Parole aux acteurs Quelle chance de survie pour la filière avicole du Bénin

M. Constant Kenoukon, Secrétaire Général de l'IAB

L’édition spéciale tant annoncé a finalement eu lieu le samedi 20 Septembre 2014. L’invité était Monsieur Constant KENOUKON, Secrétaire Général de l’Interprofession de l’Aviculture du Bénin (IAB) et le thème débattu était : Face à l’importation des volailles et parties de volailles, quelle chance de survie pour la filière avicole du Bénin ?

M. Constant Kenoukon, Secrétaire Général de l'IAB
M. Constant Kenoukon, Secrétaire Général de l’IAB

On se souvient que le vendredi 29 Août 2014, tous les acteurs de l’interprofession de l’aviculture du Bénin étaient dans les rues. Une marche de protestation qui les a conduit jusqu’à la Direction de l’Elevage.

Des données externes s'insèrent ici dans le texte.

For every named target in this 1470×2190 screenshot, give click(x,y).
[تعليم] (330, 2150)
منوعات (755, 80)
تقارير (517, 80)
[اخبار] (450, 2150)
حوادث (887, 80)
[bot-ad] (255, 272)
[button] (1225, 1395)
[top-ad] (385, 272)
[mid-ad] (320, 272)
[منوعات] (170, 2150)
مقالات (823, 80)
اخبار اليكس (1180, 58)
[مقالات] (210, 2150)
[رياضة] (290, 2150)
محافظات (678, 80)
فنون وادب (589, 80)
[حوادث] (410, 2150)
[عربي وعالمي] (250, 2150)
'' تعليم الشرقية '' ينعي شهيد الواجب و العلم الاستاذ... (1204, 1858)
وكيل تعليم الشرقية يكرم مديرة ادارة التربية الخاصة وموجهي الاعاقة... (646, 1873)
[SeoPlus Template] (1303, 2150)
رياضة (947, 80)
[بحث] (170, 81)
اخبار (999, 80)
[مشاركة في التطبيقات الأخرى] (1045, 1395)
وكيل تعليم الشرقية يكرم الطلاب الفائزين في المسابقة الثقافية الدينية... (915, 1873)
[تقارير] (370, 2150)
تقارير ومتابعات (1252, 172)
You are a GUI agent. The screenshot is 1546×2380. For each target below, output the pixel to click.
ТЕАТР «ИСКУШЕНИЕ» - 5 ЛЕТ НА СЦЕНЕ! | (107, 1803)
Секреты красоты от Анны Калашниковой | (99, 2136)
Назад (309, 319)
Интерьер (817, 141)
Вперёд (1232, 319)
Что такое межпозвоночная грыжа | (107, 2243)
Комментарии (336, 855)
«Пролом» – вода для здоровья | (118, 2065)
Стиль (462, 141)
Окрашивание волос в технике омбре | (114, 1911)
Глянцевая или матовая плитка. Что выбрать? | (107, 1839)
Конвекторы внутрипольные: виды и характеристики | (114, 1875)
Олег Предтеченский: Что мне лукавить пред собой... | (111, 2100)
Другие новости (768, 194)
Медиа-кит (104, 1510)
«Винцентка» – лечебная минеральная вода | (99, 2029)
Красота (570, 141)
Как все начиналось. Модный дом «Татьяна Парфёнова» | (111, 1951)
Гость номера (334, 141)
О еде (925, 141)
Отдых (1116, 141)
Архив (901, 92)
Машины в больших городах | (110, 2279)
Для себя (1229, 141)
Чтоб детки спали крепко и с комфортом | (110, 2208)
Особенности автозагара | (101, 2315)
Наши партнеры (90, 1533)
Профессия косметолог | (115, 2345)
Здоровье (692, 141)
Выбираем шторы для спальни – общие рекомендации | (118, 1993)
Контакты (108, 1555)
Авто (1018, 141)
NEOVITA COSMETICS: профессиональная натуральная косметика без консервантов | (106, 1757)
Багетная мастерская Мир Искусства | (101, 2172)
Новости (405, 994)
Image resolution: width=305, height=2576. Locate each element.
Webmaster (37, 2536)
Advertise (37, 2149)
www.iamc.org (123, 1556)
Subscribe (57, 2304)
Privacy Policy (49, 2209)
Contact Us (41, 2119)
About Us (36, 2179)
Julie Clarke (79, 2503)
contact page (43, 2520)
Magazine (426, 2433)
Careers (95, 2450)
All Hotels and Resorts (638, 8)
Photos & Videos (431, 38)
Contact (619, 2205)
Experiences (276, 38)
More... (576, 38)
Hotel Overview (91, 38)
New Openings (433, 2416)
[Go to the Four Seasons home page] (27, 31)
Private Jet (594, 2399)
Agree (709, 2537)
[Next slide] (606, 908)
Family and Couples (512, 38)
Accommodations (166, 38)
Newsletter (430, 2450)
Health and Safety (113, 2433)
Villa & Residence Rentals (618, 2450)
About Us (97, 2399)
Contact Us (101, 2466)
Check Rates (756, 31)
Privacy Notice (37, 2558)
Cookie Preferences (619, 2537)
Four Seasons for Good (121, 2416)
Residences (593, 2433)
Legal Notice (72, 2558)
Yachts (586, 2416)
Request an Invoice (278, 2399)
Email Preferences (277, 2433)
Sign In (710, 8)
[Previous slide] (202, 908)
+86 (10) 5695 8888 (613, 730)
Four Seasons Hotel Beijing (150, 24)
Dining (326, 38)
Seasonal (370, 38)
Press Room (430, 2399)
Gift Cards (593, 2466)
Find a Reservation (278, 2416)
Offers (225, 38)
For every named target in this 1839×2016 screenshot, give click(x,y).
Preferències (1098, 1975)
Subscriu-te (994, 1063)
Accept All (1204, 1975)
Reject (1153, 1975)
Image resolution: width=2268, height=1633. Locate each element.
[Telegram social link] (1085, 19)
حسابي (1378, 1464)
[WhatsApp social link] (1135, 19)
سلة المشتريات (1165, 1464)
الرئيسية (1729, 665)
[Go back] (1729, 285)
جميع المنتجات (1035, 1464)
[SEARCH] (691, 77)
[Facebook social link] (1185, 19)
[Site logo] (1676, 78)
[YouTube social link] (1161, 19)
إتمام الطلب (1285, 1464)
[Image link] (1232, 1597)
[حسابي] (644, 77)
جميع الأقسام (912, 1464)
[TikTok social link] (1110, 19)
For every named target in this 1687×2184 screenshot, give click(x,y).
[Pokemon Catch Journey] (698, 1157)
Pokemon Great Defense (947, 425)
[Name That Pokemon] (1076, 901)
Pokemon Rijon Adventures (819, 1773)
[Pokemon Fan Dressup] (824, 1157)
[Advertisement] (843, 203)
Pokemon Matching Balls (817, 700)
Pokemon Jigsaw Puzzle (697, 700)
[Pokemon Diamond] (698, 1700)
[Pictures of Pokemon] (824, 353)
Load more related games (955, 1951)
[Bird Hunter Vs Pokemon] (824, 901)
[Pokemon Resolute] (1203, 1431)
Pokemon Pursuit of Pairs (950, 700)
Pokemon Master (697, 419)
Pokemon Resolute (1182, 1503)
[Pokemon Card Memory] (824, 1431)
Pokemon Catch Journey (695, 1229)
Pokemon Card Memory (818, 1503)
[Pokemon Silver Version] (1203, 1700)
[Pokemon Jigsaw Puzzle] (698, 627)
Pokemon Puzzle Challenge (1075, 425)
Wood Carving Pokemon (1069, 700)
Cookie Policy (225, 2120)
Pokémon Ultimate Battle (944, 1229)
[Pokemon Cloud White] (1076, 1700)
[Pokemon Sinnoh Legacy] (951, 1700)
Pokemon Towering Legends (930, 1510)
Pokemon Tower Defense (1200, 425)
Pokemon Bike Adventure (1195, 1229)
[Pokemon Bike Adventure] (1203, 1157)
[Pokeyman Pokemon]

Le jeudi 11 Septembre 2014, les mêmes acteurs s’étaient encore une fois donnés rendez-vous à la Place de l’Etoile Rouge pour marcher jusqu’au Ministère de l’Agriculture, de l’Elevage et de la Pêche (MAEP). Une revendication majeure justifie ces mouvements à répétition : l’importation des œufs réfrigérés sur autorisation délivrée par la Direction de l’Elevage pourtant signataire du mémorandum de 2005 qui interdit formellement cette activité.

Après les volailles et parties de volailles importées qui se retrouvent dans des conditions hygiéniques très déplorables sur les étalages, inonder nos marchés avec des œufs importés finira de sonner le glas de l’aviculture moderne au Bénin. La production d’œufs reste en effet la seule branche qui résistait encore et qui justifie l’existence des fermes avicoles au Bénin.

Après avoir présenté l’interprofession, ses acteurs, ses objectifs et des produits d’une ferme avicole, l’invité Monsieur Constant Kenoukon a déploré la situation conflictuelle qui prévaut actuellement entre les acteurs. Pour lui, le mémorandum de 2005 est assez clair et le PDG de la société GLR en est aussi signataire. Depuis l’entrée en vigueur de ce mémorandum en 2005, il n’y a plus eu d’importation d’œufs de table au Bénin. Pourtant, les Béninois n’ont jamais manqué d’œuf. Cela veut dire que si problème il y avait dans la filière, ce n’est pas l’importation des œufs qui pourrait être la solution. Au contraire, les producteurs d’œufs se plaignent de mévente ce qui veut dire clairement que l’importation vient aggraver une situation déjà assez difficile pour les aviculteurs du Bénin.

Pour lui, la décision du Conseil des Ministres qui autorise la mise sur le marché des œufs déjà importés ne règle aucun problème. D’une part, cela aggrave la situation de mévente et, d’autre part, elle menace la santé des consommateurs dans la mesure où les œufs réfrigérés sont certainement de très bonne qualité dans les conditions où ils se trouvent actuellement. Quand ils seront dans les circuits de distribution dans nos marchés, chaîne de froid sera brisée et vive les dégâts.

Les grandes lignes du débat sont :

  • Une interprofession pour la filière avicole : pourquoi ? les acteurs, les objectifs, les activités et les acquis majeurs ;
  • L’aviculture moderne : les exigences en équipement, l’organisation du travail et la santé des volailles.
  • Les produits d’une ferme avicole : œufs, poulet de chair, poulets reformés etc.
  • La situation conflictuelle créée par l’importation des œufs réfrigérés ;
  • Les conférences de presse croisées
  • La mise en marché des produits avicoles ;
  • Quelles sont les attentes des aviculteurs de la part de l’Etat.